EXERCISE INSTRUCTIONS: Reproduce all the entries below with every occurrence of "direction axis" renamed to "compass axis" and everything else left unchanged. Omit the pictures from your copy.

____ DATASET CONTENT

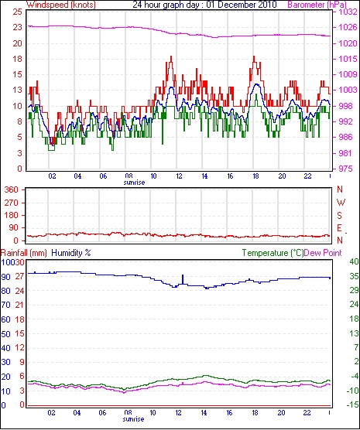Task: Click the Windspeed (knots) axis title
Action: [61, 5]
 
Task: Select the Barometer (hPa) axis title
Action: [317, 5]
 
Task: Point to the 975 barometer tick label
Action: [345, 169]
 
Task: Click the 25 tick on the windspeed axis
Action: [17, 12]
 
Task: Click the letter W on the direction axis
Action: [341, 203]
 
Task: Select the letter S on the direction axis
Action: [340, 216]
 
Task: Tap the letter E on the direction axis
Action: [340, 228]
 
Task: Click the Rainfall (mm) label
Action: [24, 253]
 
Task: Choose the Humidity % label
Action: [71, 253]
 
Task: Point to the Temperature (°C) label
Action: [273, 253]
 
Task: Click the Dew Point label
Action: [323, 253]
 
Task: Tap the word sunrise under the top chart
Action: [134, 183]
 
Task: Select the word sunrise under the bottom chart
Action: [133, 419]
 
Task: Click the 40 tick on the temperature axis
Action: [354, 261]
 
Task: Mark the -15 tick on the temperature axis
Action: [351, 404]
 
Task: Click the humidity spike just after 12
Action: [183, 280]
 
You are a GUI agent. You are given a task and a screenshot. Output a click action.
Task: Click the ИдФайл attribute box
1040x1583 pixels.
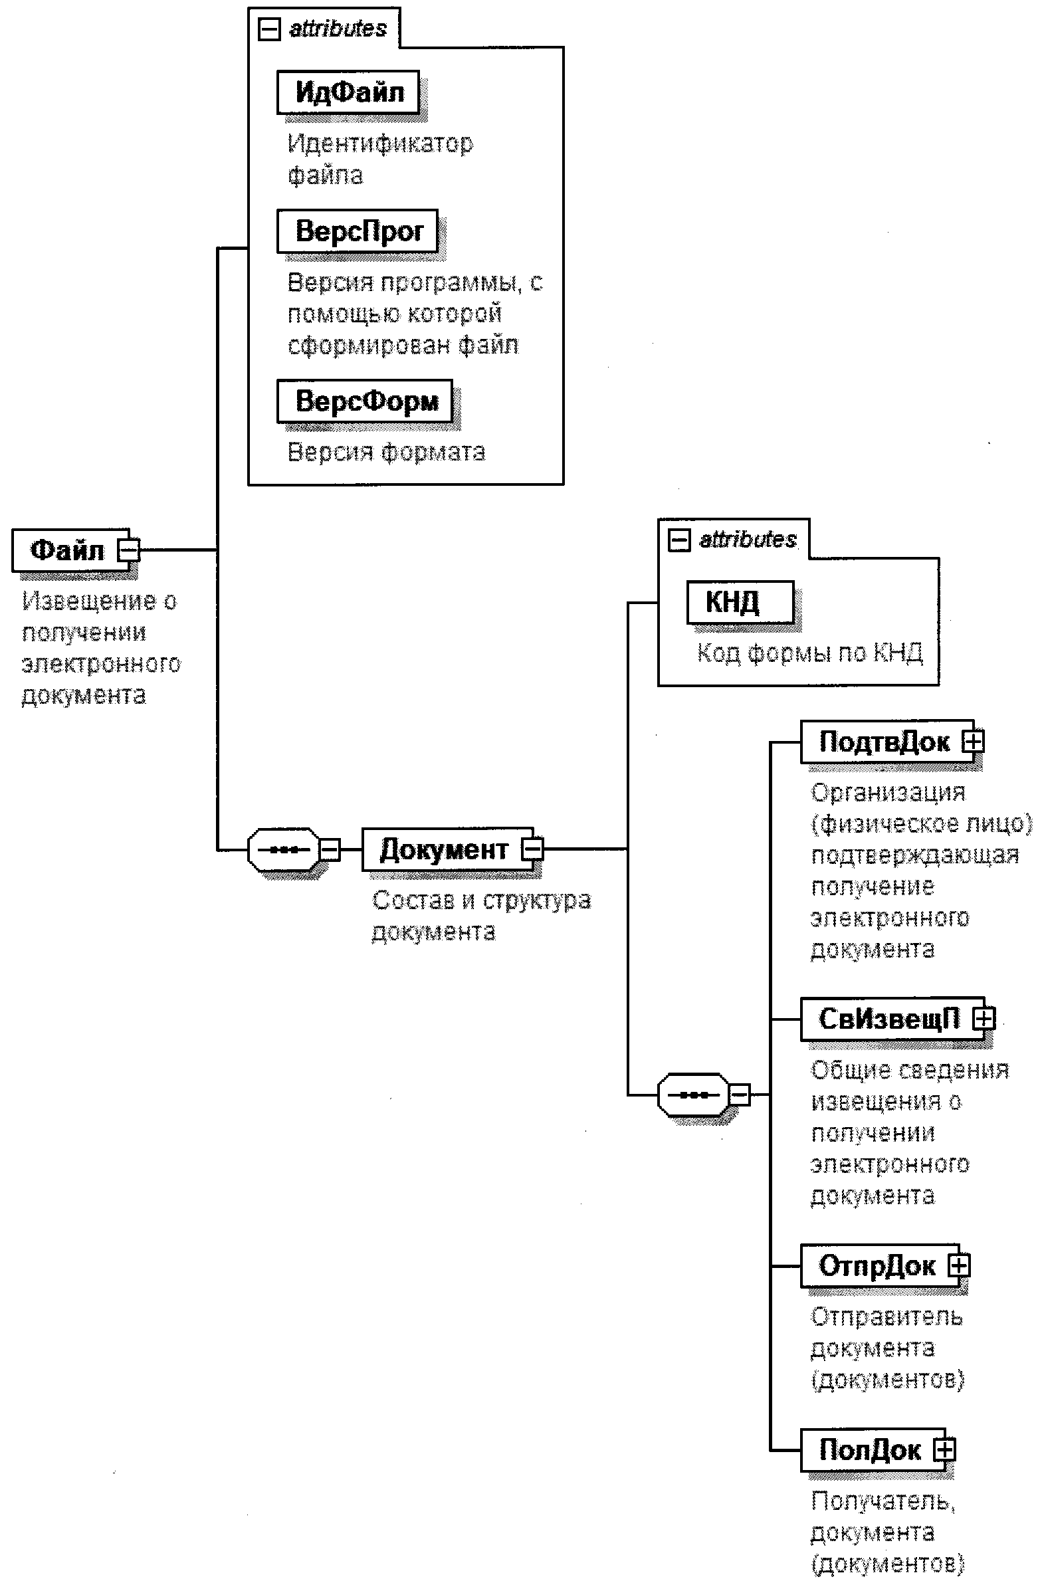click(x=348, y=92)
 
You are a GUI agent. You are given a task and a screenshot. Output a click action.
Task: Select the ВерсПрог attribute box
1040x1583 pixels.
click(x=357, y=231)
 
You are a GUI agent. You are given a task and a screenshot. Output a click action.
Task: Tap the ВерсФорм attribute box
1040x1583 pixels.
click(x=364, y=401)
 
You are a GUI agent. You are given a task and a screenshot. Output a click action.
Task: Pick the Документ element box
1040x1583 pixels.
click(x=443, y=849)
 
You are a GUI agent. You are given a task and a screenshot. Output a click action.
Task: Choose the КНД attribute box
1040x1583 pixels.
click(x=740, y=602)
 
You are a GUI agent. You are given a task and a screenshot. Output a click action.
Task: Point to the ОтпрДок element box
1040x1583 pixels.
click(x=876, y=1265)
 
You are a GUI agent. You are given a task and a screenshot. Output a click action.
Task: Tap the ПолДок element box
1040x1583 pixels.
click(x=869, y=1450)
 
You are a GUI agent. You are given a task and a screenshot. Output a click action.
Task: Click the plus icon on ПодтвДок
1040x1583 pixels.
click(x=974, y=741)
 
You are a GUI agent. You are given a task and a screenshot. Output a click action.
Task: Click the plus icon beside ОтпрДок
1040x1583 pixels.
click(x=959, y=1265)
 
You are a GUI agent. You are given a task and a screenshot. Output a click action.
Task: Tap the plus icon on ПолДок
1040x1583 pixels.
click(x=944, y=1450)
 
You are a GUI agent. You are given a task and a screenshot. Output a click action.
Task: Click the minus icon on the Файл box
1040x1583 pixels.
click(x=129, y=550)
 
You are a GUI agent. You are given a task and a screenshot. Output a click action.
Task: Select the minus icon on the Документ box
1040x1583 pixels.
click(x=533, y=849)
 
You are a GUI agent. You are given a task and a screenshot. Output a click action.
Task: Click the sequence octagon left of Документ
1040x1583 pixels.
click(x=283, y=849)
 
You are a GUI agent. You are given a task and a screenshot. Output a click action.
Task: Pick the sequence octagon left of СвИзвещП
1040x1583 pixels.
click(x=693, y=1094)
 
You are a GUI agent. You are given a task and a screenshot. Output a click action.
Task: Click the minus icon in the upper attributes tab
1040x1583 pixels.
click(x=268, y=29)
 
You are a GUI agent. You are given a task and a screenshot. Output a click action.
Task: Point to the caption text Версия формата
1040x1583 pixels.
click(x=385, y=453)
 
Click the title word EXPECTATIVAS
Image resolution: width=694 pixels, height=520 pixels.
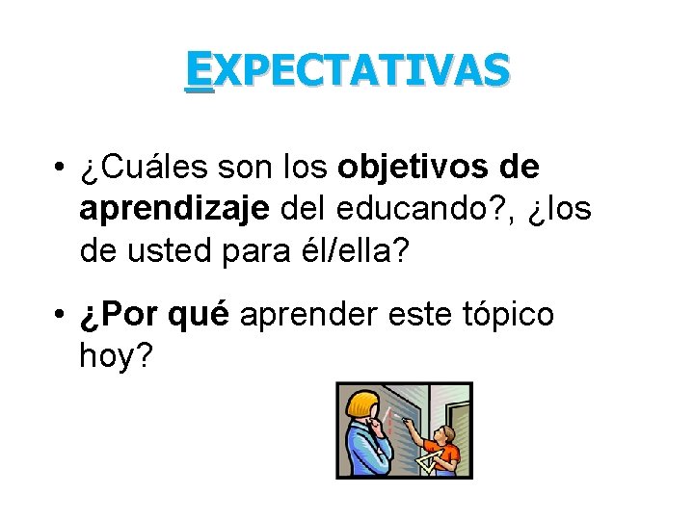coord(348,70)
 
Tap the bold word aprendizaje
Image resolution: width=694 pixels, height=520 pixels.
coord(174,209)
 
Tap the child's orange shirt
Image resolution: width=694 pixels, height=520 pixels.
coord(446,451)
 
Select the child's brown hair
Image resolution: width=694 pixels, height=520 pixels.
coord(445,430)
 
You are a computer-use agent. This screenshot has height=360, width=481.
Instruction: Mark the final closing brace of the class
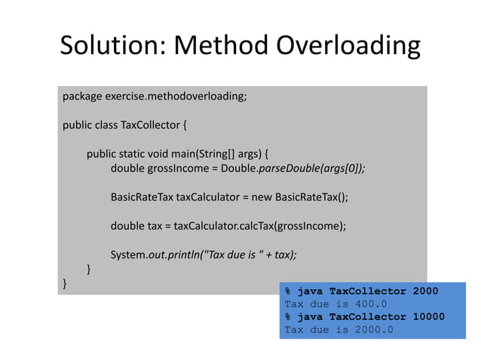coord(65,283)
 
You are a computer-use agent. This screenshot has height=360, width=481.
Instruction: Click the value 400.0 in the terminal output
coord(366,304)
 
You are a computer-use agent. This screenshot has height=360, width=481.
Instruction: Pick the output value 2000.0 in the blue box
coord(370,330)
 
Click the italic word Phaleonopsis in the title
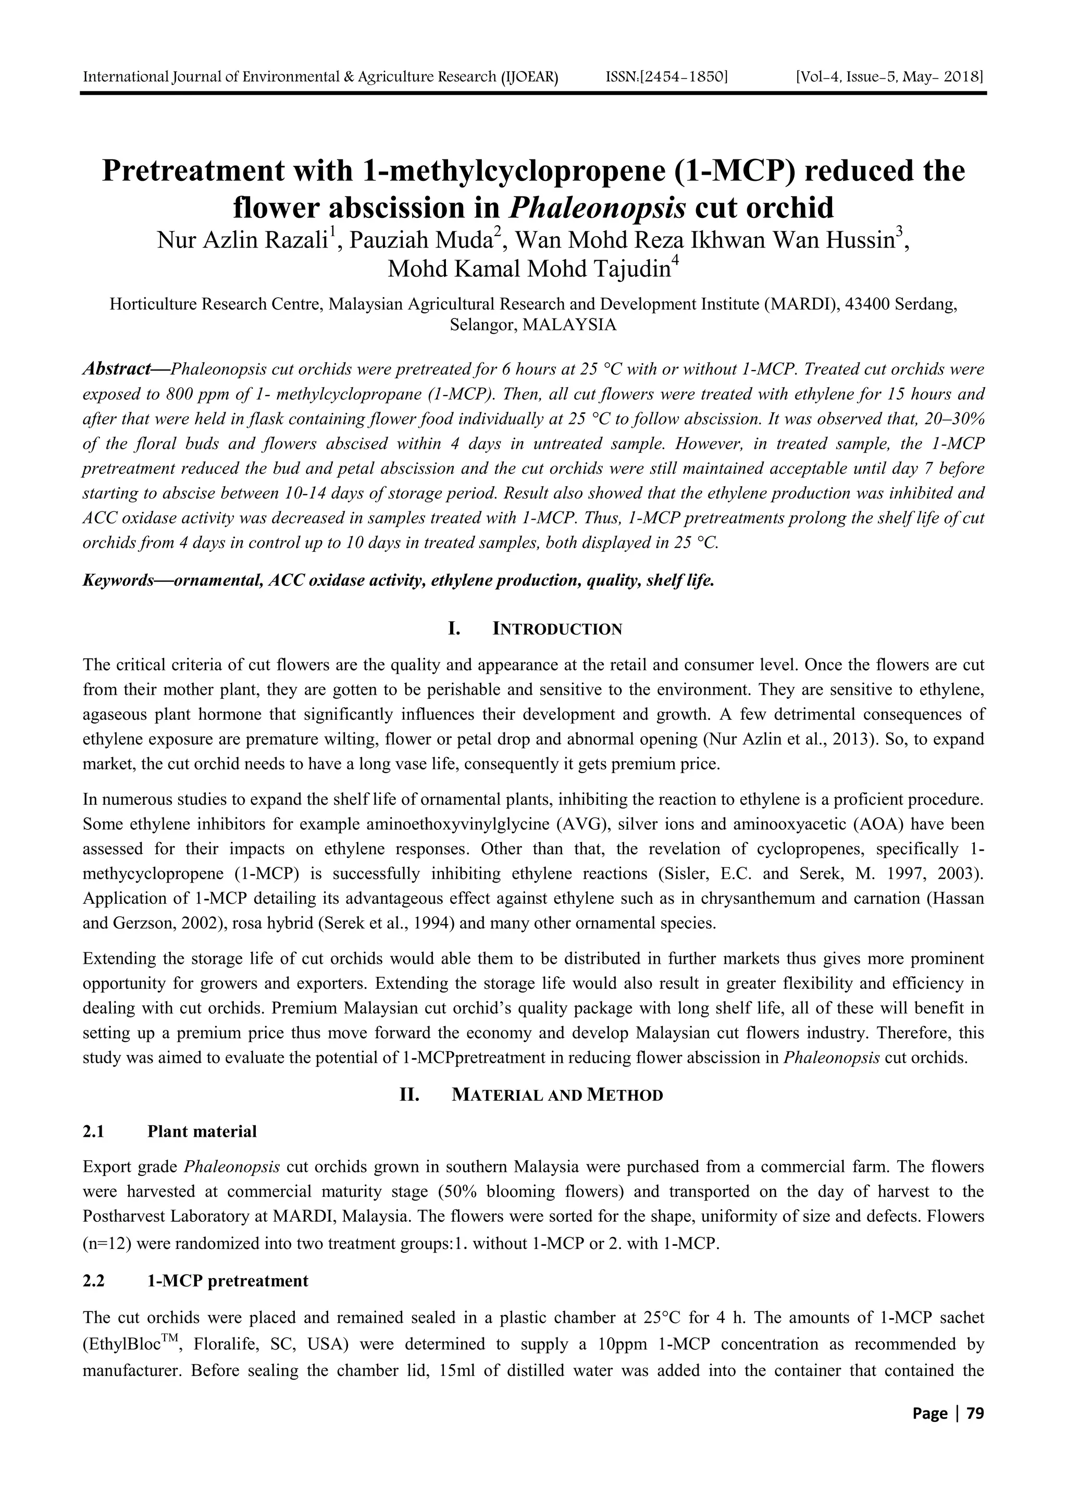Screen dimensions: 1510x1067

________

SOLUTION FOR THIS TASK:
Task: Click the Windspeed (knots) axis title
Action: [61, 5]
 
Task: Select the Barometer (hPa) axis title
Action: [317, 5]
 
Task: Point to the 975 barometer tick label
Action: [345, 169]
 
Task: Click the 25 tick on the windspeed axis
Action: [17, 12]
 
Task: Click the letter W on the compass axis
Action: [341, 203]
 
Task: Select the letter S on the compass axis
Action: [340, 216]
 
Task: Tap the letter E on the compass axis
Action: [340, 228]
 
Task: Click the Rainfall (mm) label
Action: [24, 253]
 
Task: Choose the Humidity % label
Action: [71, 253]
 
Task: Point to the Temperature (°C) label
Action: [273, 253]
 
Task: Click the Dew Point label
Action: [323, 253]
 
Task: Tap the word sunrise under the top chart
Action: [134, 183]
 
Task: Select the word sunrise under the bottom chart
Action: [133, 419]
 
Task: Click the 40 tick on the temperature axis
Action: [354, 261]
 
Task: Mark the -15 tick on the temperature axis
Action: [351, 404]
 
Task: Click the humidity spike just after 12
Action: [183, 280]
 
You are a GUI agent. You are given a task and a screenshot. Output a click action.
Task: Click the ИдФайл attribute box
1040x1583 pixels.
click(x=348, y=92)
 
You are a GUI agent. You are given a task and a screenshot. Output a click action.
Task: Select the ВерсПрог attribute box
1040x1583 pixels.
click(x=357, y=231)
 
You are a GUI agent. You are given a task and a screenshot. Output a click action.
Task: Tap the ВерсФорм attribute box
1040x1583 pixels.
click(x=364, y=401)
 
You are a GUI agent. You are given a task and a screenshot. Output a click action.
Task: Pick the Документ element box
1040x1583 pixels.
click(x=443, y=849)
 
You are a GUI agent. You are given a task and a screenshot. Output a click action.
Task: Choose the КНД attribute box
1040x1583 pixels.
click(x=740, y=602)
 
You are a GUI agent. You are given a task and a screenshot. Output a click action.
Task: Point to the ОтпрДок element box
1040x1583 pixels.
click(x=876, y=1265)
 
You are a GUI agent. You are given a task and a screenshot. Output a click action.
Task: Tap the ПолДок element box
1040x1583 pixels.
click(x=869, y=1450)
 
You are a GUI agent. You are given a task and a screenshot. Output a click action.
Task: Click the plus icon on ПодтвДок
1040x1583 pixels.
click(x=974, y=741)
 
You are a GUI agent. You are given a task and a screenshot. Output a click action.
Task: Click the plus icon beside ОтпрДок
1040x1583 pixels.
click(x=959, y=1265)
 
You are a GUI agent. You are given a task and a screenshot. Output a click action.
Task: Tap the plus icon on ПолДок
1040x1583 pixels.
click(x=944, y=1450)
 
You are a GUI agent. You are given a task and a screenshot. Output a click action.
Task: Click the minus icon on the Файл box
1040x1583 pixels.
click(x=129, y=550)
 
You are a GUI agent. You are given a task and a screenshot. Output a click action.
Task: Select the minus icon on the Документ box
1040x1583 pixels.
click(x=533, y=849)
 
You are a GUI agent. You are given a task and a screenshot. Output a click action.
Task: Click the sequence octagon left of Документ
1040x1583 pixels.
click(x=283, y=849)
 
You are a GUI agent. You are given a task and a screenshot. Output a click action.
Task: Pick the sequence octagon left of СвИзвещП
1040x1583 pixels.
click(x=693, y=1094)
 
You are a GUI agent. You are given a task and a screenshot. Output a click action.
Task: Click the minus icon in the upper attributes tab
1040x1583 pixels.
click(x=268, y=29)
 
You are a GUI agent. You are given a task and a screenshot. Output a click action.
Task: Point to the caption text Версия формата
1040x1583 pixels.
click(x=385, y=453)
 
Click the title word EXPECTATIVAS
Image resolution: width=694 pixels, height=520 pixels.
coord(348,70)
 
Tap the bold word aprendizaje
Image resolution: width=694 pixels, height=520 pixels.
coord(174,209)
 
Tap the child's orange shirt
Image resolution: width=694 pixels, height=520 pixels.
coord(446,451)
 
Select the child's brown hair
Image resolution: width=694 pixels, height=520 pixels.
coord(445,430)
 
You are a computer-use agent. This screenshot has height=360, width=481.
Instruction: Mark the final closing brace of the class
coord(65,283)
 
You are a computer-use agent. This screenshot has height=360, width=481.
Instruction: Click the value 400.0 in the terminal output
coord(366,304)
 
You are a computer-use agent. This screenshot has height=360, width=481.
Instruction: Pick the output value 2000.0 in the blue box
coord(370,330)
 
Click the italic word Phaleonopsis in the title
Screen dimensions: 1510x1067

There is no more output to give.